### [Task objective]
Pick out every line of the records below that contains the word "Expand" and copy those lines.

### [Record excerpts]

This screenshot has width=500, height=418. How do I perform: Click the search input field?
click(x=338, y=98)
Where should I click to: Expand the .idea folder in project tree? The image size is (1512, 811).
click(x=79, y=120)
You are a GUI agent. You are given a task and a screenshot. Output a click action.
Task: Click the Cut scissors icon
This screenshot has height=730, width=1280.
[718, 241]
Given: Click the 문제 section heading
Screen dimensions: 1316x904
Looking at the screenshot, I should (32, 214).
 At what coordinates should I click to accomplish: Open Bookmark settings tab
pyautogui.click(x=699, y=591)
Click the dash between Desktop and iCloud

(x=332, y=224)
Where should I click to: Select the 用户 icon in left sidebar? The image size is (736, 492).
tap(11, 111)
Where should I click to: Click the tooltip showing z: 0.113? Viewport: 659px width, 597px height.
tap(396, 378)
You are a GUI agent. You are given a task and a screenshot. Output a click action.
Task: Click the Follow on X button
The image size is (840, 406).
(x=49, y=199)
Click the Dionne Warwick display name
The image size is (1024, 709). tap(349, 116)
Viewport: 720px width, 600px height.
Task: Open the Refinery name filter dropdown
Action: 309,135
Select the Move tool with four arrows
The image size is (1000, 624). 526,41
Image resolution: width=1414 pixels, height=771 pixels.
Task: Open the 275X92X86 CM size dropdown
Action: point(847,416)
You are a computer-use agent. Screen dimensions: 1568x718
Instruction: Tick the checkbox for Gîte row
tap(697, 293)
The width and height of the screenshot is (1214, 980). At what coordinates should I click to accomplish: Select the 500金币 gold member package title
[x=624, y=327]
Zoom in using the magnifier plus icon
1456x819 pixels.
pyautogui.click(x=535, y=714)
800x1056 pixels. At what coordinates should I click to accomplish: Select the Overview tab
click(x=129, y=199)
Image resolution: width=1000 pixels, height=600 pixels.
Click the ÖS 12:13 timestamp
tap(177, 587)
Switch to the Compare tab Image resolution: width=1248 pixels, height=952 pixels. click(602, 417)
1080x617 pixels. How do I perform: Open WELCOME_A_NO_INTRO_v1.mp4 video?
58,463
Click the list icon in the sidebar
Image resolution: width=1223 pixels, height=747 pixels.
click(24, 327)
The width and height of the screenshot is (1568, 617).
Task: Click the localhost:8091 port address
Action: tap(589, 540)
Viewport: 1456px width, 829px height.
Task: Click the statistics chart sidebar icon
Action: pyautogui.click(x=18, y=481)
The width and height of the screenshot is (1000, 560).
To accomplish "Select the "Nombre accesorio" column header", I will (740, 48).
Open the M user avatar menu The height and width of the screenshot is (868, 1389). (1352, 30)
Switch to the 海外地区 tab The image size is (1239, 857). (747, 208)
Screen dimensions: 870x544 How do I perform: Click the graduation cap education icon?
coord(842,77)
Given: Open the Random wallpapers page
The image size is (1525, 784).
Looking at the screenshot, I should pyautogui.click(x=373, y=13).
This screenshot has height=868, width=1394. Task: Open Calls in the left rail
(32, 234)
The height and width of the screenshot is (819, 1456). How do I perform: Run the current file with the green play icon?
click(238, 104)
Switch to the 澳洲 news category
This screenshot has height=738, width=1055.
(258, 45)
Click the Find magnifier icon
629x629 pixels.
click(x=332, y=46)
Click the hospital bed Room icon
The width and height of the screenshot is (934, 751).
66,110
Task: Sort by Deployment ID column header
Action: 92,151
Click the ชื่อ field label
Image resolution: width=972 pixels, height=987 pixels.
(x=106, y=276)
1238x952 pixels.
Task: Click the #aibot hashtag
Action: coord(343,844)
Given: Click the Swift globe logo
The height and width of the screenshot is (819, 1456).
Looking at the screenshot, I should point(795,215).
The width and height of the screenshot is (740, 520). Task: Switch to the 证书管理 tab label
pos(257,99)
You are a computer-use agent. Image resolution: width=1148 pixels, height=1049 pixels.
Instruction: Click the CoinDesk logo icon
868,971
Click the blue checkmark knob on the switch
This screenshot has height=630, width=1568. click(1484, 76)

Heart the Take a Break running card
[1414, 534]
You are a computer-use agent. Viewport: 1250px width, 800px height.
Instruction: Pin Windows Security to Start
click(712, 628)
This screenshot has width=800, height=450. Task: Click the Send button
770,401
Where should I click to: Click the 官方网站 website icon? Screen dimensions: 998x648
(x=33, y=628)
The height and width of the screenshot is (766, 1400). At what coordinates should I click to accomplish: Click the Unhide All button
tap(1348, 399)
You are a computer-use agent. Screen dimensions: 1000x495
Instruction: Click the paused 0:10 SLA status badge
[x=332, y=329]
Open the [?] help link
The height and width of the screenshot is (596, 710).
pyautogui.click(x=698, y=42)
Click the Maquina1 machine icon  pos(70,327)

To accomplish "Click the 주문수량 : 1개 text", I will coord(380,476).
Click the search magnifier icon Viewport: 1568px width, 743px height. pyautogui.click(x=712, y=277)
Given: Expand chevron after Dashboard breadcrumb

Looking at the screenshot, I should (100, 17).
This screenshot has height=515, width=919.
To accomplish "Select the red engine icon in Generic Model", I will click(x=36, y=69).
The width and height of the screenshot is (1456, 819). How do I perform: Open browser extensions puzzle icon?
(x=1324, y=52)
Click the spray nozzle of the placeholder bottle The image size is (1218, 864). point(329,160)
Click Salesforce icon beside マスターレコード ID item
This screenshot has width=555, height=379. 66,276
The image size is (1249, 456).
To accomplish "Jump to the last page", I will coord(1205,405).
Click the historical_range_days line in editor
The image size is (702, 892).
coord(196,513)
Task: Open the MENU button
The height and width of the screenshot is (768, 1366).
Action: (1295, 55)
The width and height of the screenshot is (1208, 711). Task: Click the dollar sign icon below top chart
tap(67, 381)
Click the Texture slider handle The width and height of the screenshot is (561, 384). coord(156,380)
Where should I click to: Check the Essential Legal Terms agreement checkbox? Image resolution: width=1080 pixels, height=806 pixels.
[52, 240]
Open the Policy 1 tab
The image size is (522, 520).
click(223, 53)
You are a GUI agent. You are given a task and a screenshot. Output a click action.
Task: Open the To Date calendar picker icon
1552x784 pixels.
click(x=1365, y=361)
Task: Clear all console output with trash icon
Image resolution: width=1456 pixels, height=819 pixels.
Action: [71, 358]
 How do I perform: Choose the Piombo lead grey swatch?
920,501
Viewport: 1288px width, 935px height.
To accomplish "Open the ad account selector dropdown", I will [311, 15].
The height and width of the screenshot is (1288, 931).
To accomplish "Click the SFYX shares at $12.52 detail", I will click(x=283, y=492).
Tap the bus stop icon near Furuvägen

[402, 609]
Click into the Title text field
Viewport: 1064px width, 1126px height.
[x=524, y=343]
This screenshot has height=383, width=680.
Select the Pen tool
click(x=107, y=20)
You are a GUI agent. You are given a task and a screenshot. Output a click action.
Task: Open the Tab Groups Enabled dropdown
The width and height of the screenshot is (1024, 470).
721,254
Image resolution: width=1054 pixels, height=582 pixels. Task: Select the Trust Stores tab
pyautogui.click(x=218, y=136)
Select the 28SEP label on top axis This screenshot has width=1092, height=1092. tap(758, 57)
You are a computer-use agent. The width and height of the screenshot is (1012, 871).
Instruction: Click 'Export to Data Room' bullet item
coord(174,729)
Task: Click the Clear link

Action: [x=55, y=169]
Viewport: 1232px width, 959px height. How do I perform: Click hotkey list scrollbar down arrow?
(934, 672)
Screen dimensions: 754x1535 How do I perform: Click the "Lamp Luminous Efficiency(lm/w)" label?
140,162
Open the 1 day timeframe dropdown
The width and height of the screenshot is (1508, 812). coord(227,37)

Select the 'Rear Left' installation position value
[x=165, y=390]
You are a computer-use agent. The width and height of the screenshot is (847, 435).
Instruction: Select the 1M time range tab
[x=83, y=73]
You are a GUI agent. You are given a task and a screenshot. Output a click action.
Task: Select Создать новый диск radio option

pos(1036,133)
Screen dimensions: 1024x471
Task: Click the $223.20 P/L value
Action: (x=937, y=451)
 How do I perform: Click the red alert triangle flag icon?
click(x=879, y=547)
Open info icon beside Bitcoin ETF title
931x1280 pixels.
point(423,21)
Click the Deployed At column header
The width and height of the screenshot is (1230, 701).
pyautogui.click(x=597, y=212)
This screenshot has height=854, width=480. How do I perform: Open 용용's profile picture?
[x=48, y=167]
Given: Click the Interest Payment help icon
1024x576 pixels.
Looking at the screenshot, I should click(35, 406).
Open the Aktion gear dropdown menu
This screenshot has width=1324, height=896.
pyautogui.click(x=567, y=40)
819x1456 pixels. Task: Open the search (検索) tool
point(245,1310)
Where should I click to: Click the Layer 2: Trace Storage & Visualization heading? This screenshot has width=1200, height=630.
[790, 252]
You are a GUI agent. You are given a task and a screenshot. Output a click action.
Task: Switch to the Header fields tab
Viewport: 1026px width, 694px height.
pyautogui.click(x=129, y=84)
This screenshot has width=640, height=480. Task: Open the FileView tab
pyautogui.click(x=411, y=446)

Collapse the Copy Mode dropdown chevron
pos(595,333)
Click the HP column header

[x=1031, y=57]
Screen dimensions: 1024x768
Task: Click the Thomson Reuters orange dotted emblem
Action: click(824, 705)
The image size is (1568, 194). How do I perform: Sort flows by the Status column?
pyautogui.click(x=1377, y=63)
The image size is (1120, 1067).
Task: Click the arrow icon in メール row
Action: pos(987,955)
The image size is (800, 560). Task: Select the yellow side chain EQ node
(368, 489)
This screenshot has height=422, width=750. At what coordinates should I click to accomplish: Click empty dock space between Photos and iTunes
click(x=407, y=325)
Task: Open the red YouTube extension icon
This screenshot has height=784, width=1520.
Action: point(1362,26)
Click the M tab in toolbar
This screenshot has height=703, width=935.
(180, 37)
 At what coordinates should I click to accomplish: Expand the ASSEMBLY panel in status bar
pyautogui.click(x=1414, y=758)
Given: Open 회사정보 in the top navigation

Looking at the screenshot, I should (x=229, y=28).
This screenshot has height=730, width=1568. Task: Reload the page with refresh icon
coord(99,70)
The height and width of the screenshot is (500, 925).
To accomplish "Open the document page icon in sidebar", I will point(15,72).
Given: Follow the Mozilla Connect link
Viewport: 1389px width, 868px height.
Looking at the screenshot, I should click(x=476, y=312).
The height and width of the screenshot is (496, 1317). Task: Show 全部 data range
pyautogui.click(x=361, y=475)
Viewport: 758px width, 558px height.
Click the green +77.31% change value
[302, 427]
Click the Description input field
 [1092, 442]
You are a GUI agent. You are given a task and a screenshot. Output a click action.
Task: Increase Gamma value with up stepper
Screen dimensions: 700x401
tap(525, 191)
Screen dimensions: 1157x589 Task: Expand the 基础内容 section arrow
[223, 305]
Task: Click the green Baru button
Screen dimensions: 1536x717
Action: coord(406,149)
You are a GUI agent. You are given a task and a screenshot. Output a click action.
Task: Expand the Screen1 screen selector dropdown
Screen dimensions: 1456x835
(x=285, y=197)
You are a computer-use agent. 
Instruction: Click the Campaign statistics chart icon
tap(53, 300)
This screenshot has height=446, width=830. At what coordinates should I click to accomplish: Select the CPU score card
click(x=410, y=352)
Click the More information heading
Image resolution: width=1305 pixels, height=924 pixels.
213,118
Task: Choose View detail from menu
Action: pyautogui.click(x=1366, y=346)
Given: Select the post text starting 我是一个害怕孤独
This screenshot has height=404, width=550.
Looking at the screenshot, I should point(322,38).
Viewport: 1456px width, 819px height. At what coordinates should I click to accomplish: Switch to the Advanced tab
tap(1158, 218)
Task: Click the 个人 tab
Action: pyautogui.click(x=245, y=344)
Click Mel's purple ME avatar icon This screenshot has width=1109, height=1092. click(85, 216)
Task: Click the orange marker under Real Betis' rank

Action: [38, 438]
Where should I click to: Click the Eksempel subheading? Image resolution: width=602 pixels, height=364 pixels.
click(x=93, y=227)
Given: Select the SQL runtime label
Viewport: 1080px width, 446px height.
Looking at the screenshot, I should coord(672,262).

### [Exercise answer]
Where should I click to: Expand the .idea folder in project tree? The image size is (1512, 811).
Given: Expand chevron after Dashboard breadcrumb
 At what coordinates should I click to accomplish: Expand the ASSEMBLY panel in status bar
Screen dimensions: 1157x589 Task: Expand the 基础内容 section arrow
Task: Expand the Screen1 screen selector dropdown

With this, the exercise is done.